Папа громко, тяжко вздыхает и бредет, спотыкаясь, к своей кровати.
— Я кому сказала: туши свет!
— Одну минуту, Нинусенька… Я должен… постричь ногти. — Он шлепается на постель, стягивает с ноги туфель вместе с калошей, носок. Нога худая, синяя, даже не синяя, а какая-то серо-фиолетовая. Тонкие косточки и серо-фиолетовая кожа. Приподымается, направляется к своему столу — за ножницами. Одна нога босая, другая в ботинке с калошей — старается идти на цыпочках, падает. Хватается за стол, качается, встает. Выдвигает ящик стола и долго-долго в нем роется. — Необходимо… постричь… ногти… Ужасно… мешают… ногти…
— Негодяй! — говорит мама. — Бессовестный пьяный негодяй!
Папа находит ножницы и усаживается стричь ногти. Нога то и дело соскальзывает с постели и стукается об пол. Папа возвращает ее на место.

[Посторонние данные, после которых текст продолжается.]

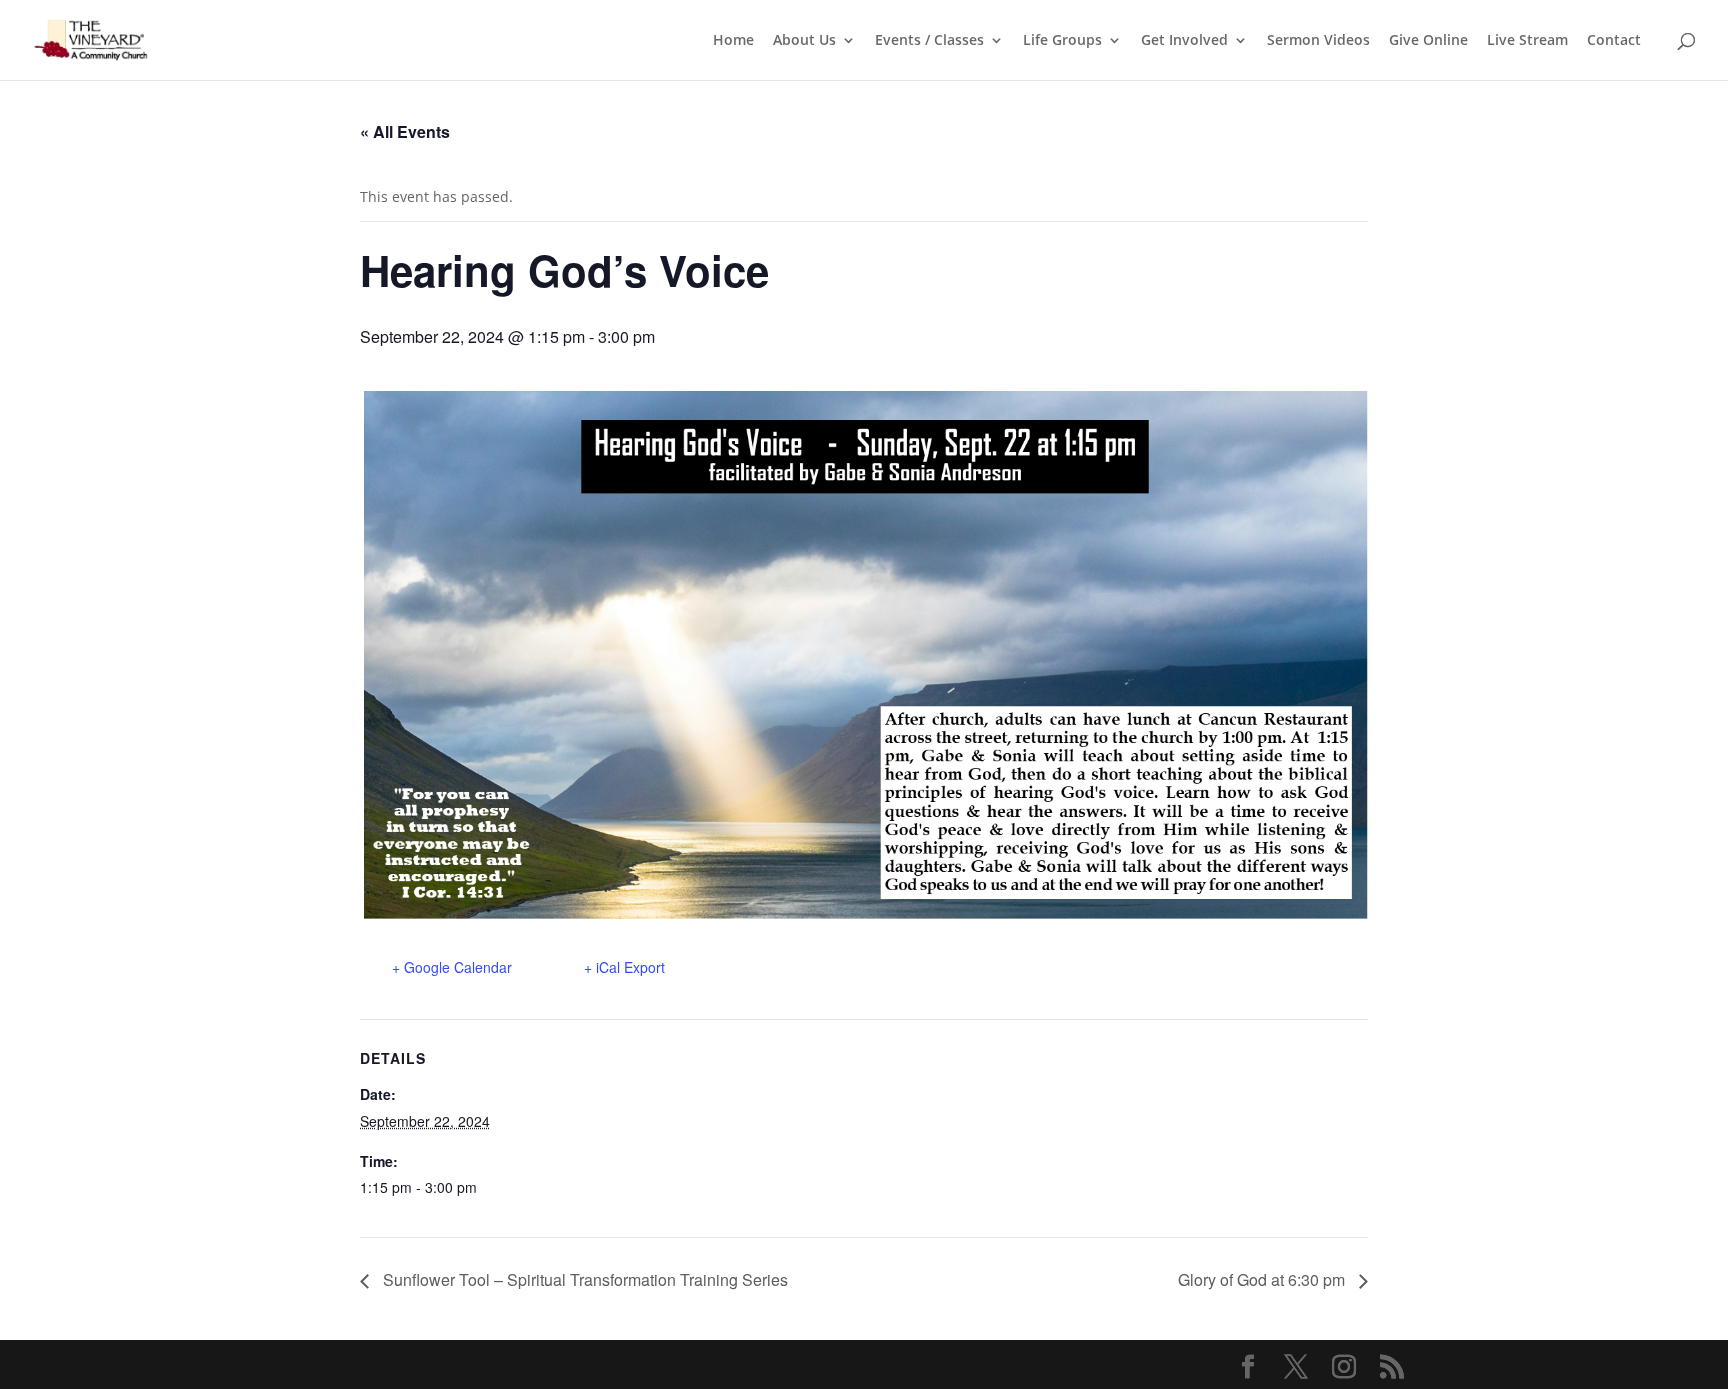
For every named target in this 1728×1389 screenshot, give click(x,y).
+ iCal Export (624, 967)
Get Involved (1184, 41)
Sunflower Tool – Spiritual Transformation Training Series (583, 1279)
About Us (804, 41)
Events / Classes (929, 41)
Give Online (1428, 41)
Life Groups (1062, 41)
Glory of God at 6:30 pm (1263, 1279)
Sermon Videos (1318, 41)
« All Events (405, 131)
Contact (1614, 41)
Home (733, 41)
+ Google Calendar (452, 967)
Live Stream (1527, 41)
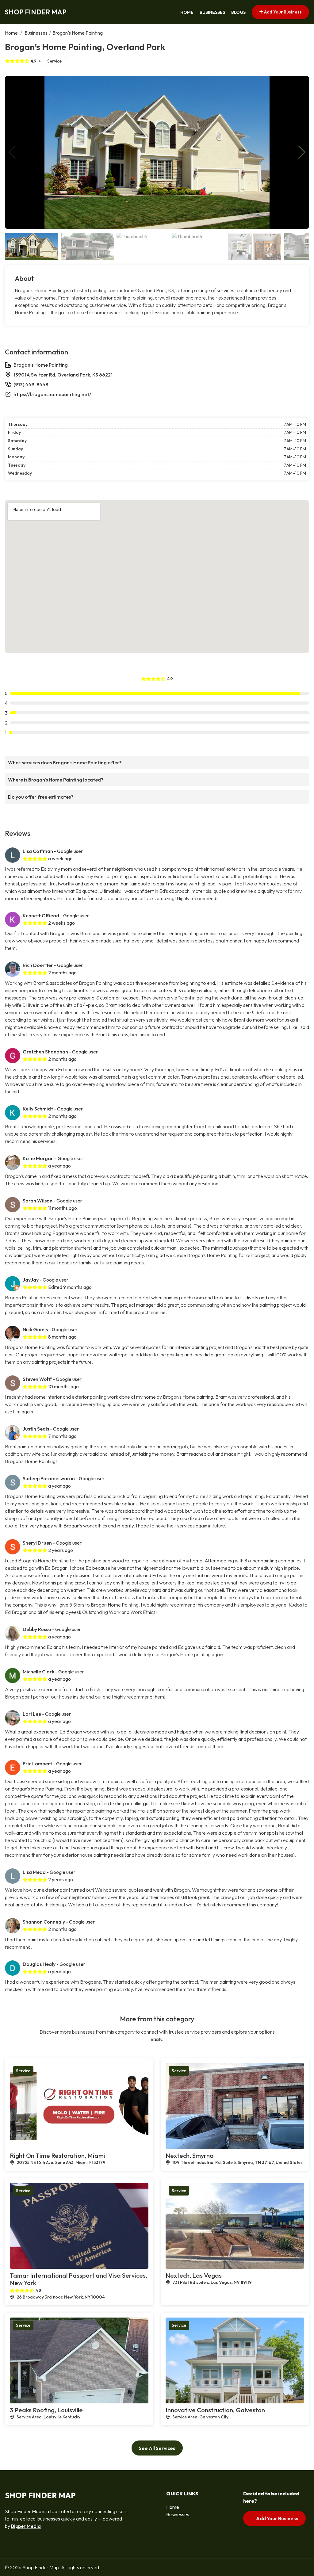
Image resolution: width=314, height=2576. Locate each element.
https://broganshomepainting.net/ (52, 394)
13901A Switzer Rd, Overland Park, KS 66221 (63, 375)
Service (54, 61)
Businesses (212, 12)
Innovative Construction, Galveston (215, 2410)
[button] (302, 152)
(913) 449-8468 (30, 384)
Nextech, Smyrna (190, 2155)
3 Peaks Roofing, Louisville (46, 2410)
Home (186, 12)
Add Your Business (282, 12)
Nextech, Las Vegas (194, 2275)
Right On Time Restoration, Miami (57, 2155)
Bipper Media (26, 2526)
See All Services (157, 2448)
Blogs (238, 12)
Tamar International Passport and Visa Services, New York (78, 2279)
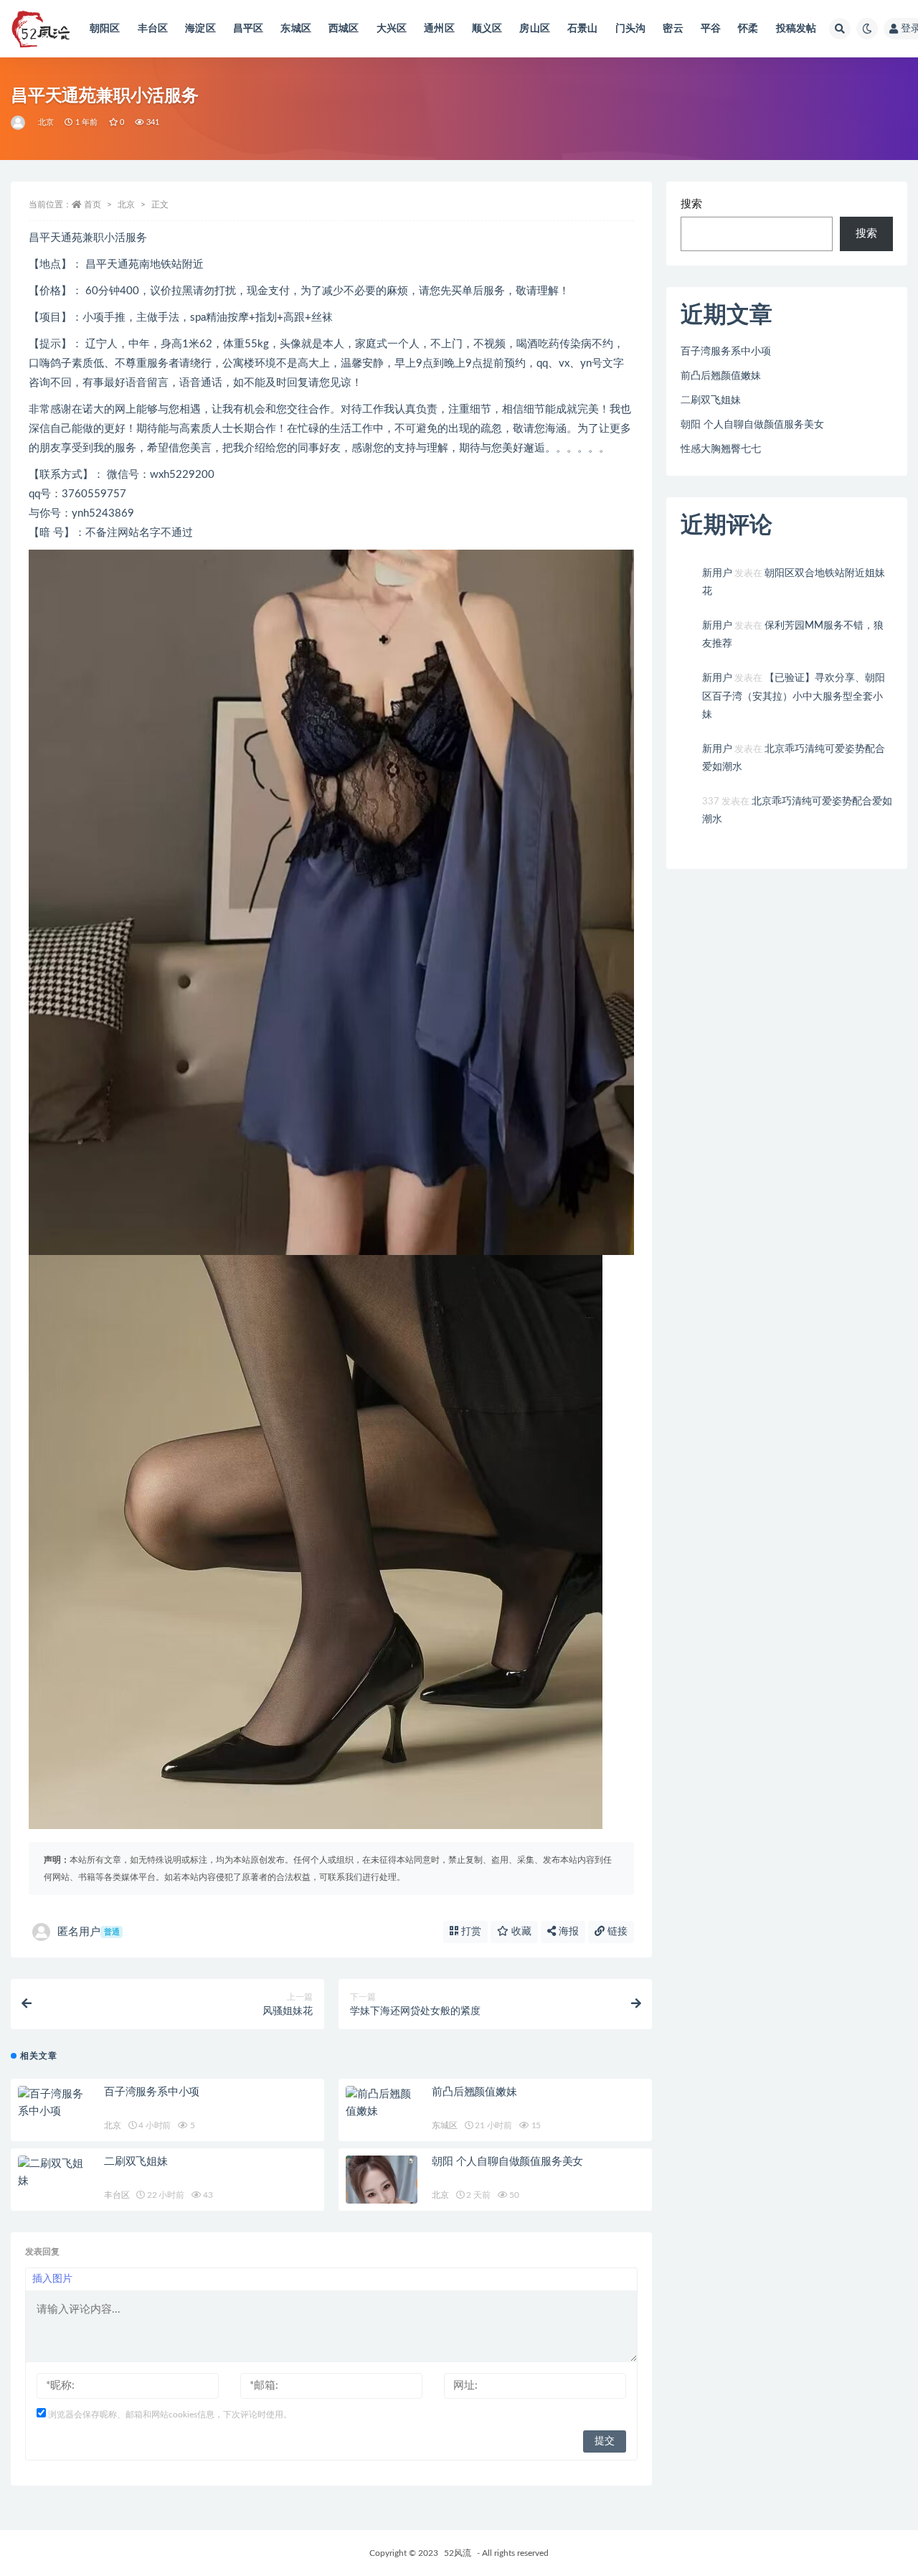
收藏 (519, 1932)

— Чтоб ты их себе отрезал вместе с пальцами! — желает ему мама. — Нет, это уму непостижимо!..
Я закрываю глаза. Пускай, пускай говорит, что хочет. Я буду спать. Почему я так дрожу? Он ведь пришел. Пришел… Главное, что пришел.
— Вставай! — говорит мама. — Вставай, семь часов уже!
Семь часов… Да, надо вставать… Надо вставать… Не хочется, но надо. Ужасно не хочется…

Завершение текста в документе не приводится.